Bleeding control after a tooth extraction in the patients with anticoagulants was well studied and reviewed in numerous articles.8,10-12,14,15,27 In these studies, post-extraction bleeding cases were generally well-controlled using local hemostatic measures. Pre-operative tranexamic acid mouthwash was proven effective in several articles, and post-operative procedures such as sutures, local pressure, and gauze biting were also effective in the post-extraction bleeding control.3,11,12,28,30
However, there is a difference between endodontic microsurgery and tooth extraction. The endodontic surgeries include an apicoectomy, a retrograde preparation of root canal, a retrograde filling procedure, and an endodontic microsurgery, which is performed under an operating microscope.17,38-40 These endodontic procedures are very delicate and technique sensitive in nature. Especially when a dentist tries to identify the cause of failures of prior nonsurgical or surgical endodontic treatment by inspecting and examining the resected root surface, intra-operative bleeding control is essential to achieve a successful result.17,41-43
In the retrograde filling procedure, bleeding control is also one of the most critical steps to accomplish a tight seal with retrograde filling materials. Mineral Trioxide Aggregate (MTA), which is widely used for retrograde filling material nowadays, is interrupted to set if a direct contact with the serum and/or blood is present.44-46 Another retrograde filling material, super-ethoxybenzoic acid (superEBA), was no significantly affected by storage in serum for 24 hours, but further long-term studies are necessary.46
In spite of the importance of bleeding control in endodontic microsurgery, there were almost no studies about the difficulty of intra-operative bleeding control in the patients who continue the anticoagulant therapy for the endodontic procedures. It is just assumed that if a patient has been prescribed the anticoagulant, then the patient's bleeding tendency will be increased and it will be harder to achieve a clean view and a perfect hemostasis during the inspection of the resected root surface and the retrograde filling procedure.
Now, it is important to study and investigate about effectiveness of the local hemostatic measures in endodontic surgery in the patients with anticoagulants. There were many old articles which emphasized that the bleeding can be controlled well using the local hemostatic measures in the numerous cases but none of them was an endodontic surgery case. Further study is required about intra-operative bleeding control in endodontic surgery patient who is taking the oral anticoagulant therapy.
In a minor dental surgery, the anticoagulation therapy should not be discontinued in the majority of patients.

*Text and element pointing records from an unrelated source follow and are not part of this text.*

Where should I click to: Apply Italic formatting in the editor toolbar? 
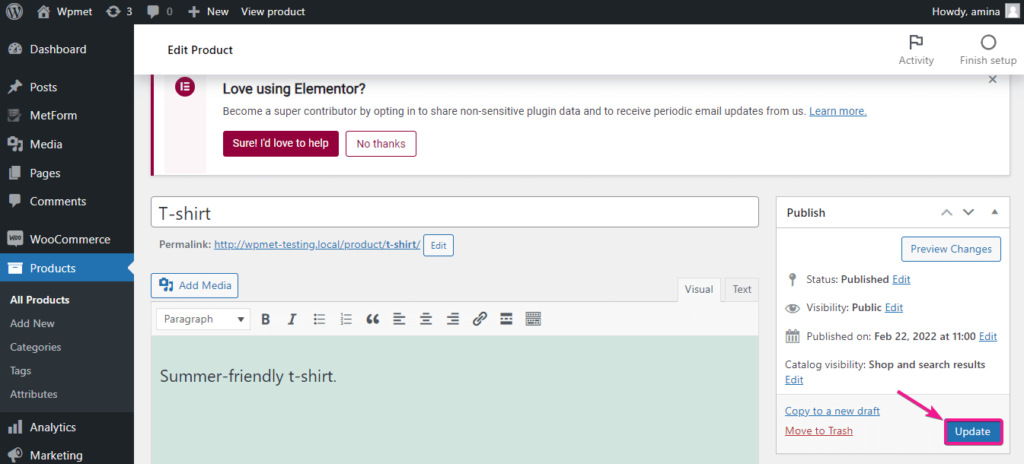coord(292,319)
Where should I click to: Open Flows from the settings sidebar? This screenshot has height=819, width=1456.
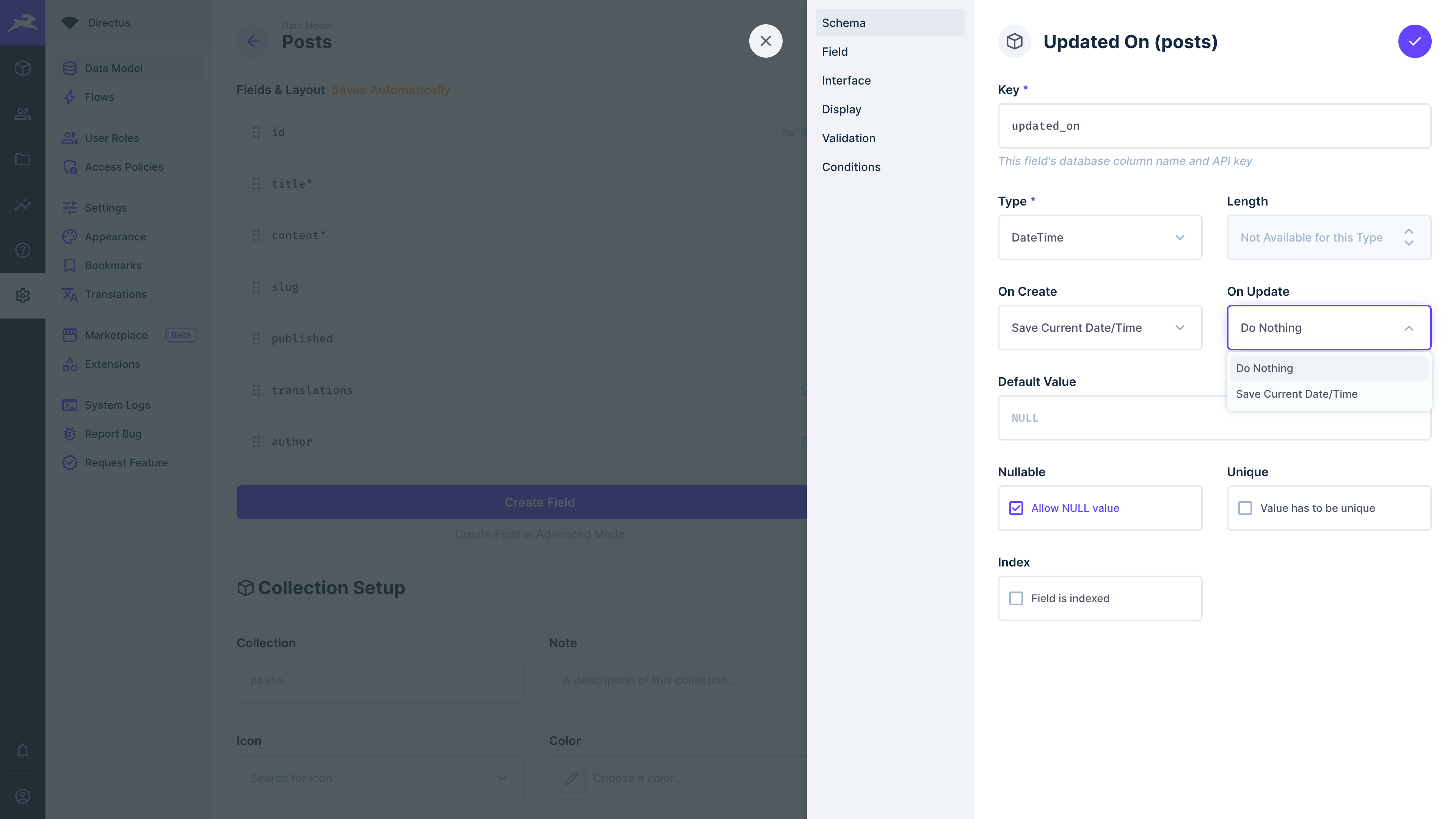99,97
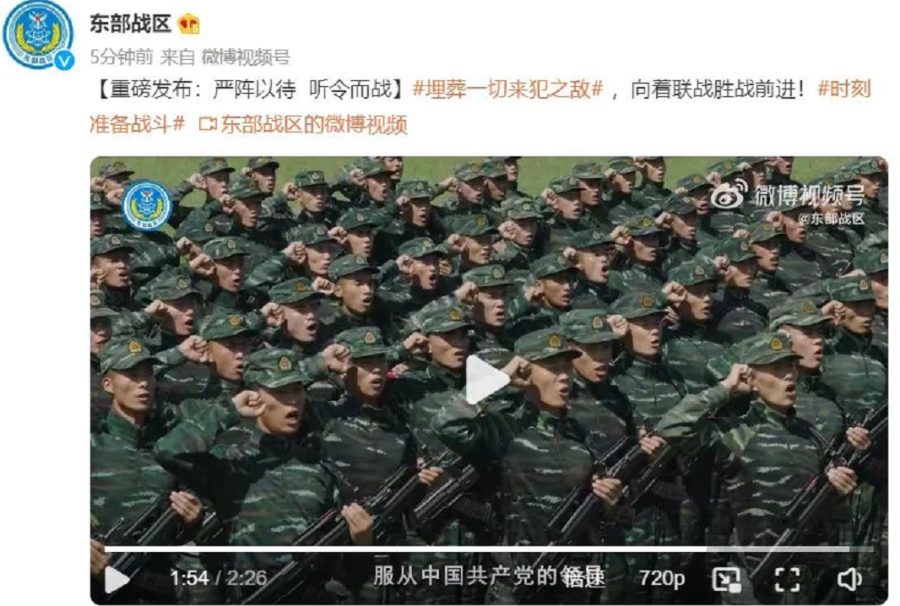This screenshot has height=606, width=900.
Task: Open hashtag #时刻准备战斗#
Action: click(480, 106)
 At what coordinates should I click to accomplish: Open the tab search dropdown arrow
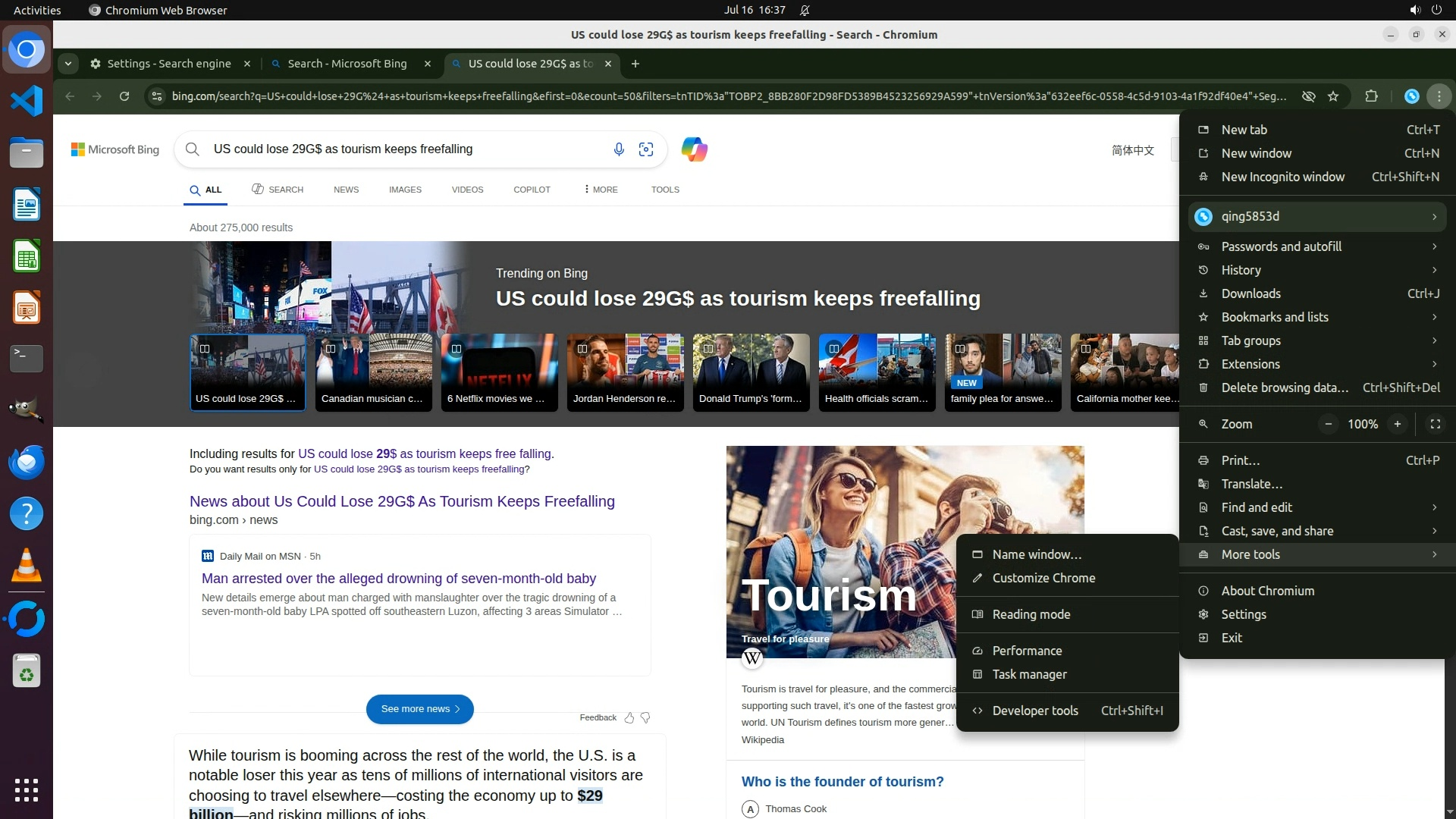[x=68, y=64]
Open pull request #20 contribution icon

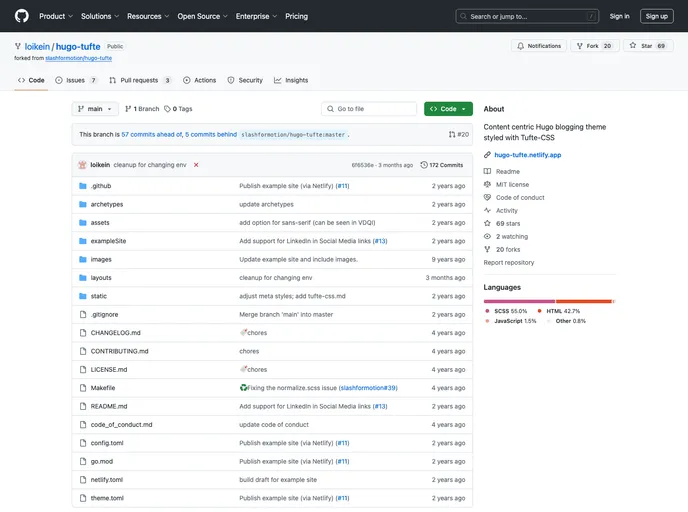pos(458,134)
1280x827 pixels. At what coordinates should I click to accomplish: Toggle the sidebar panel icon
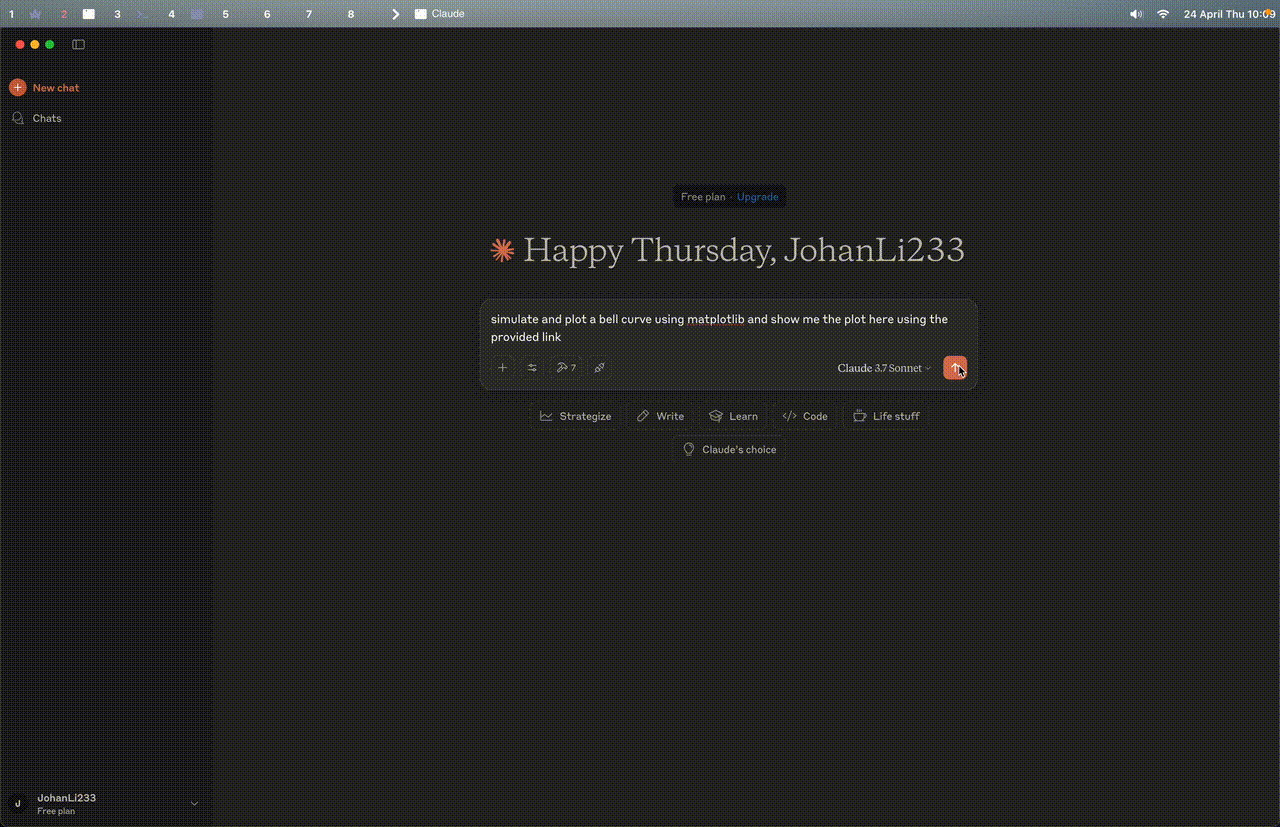(x=79, y=44)
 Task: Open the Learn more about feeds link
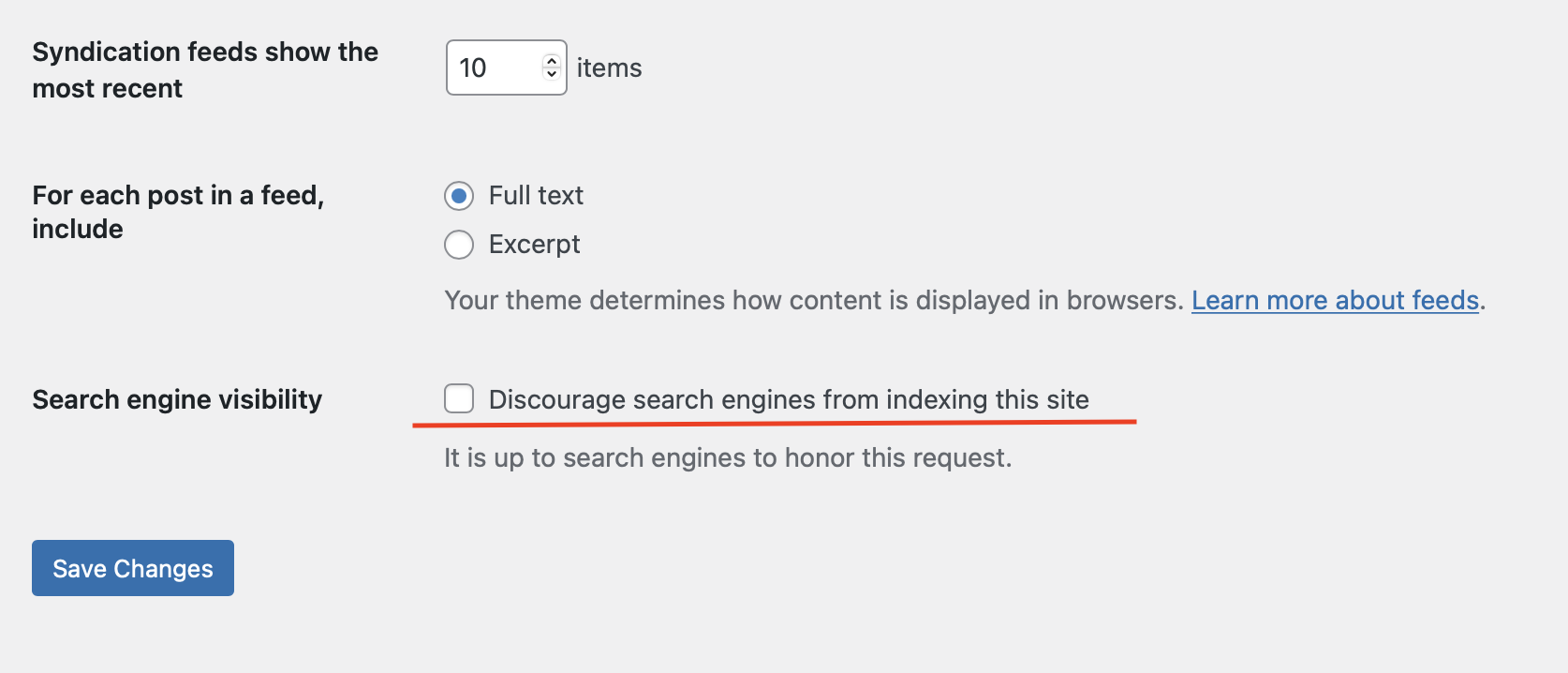1334,300
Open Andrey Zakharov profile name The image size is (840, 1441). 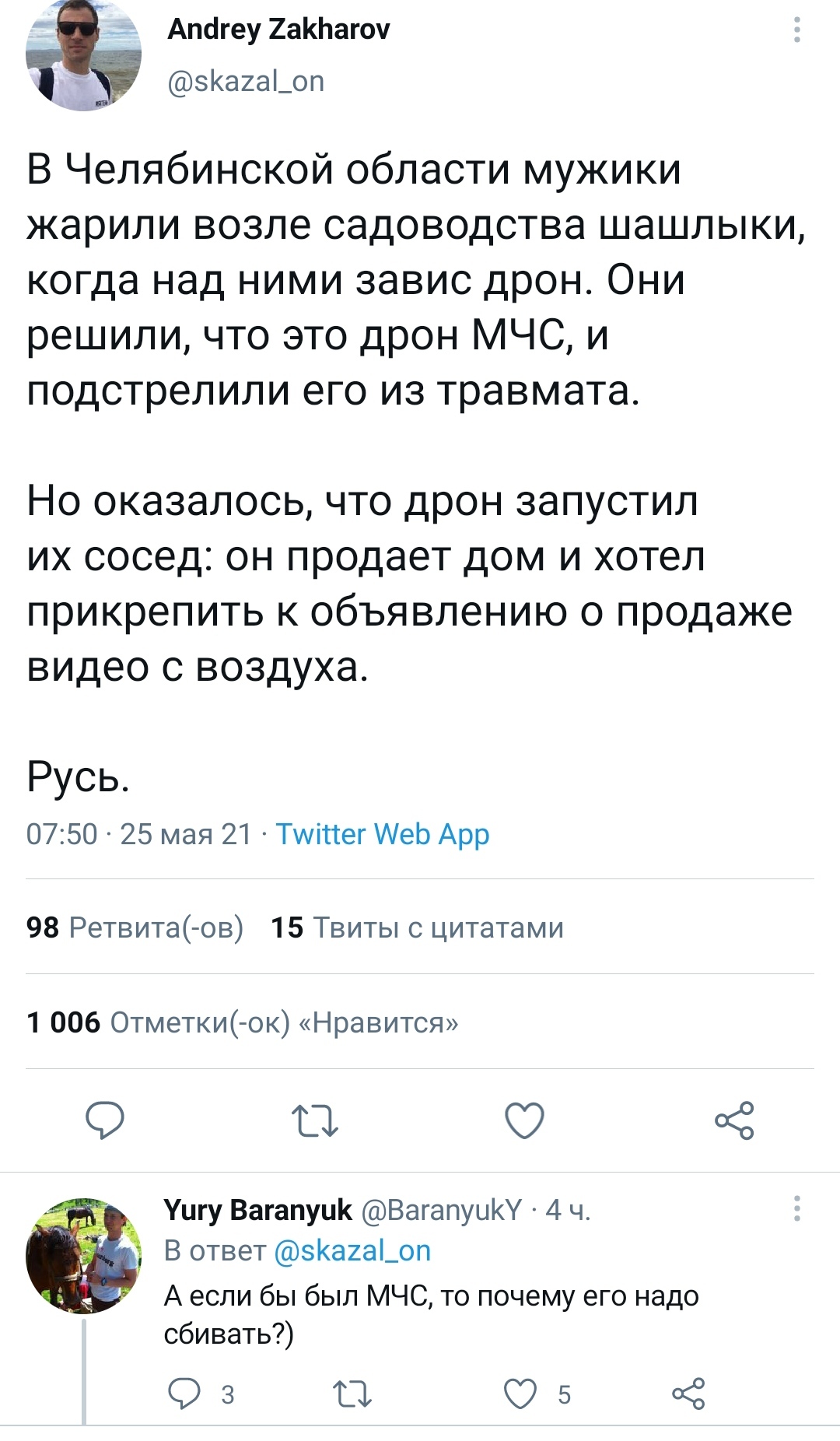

The risk of significant bleeding in patients on the oral anticoagulants is low; the risk of thromboembolism may increase in patients on the oral anticoagulants if the OAT is temporarily discontinued, which can be fatal.
In patients who are continuing the anticoagulation therapy, post-operative bleeding can be well controlled with the local hemostatic measures. In the endodontic surgery, further research is necessary to find out whether intra-operative bleeding control can be achieved well only with local hemostatic measures in patients who continue the anticoagulation therapy.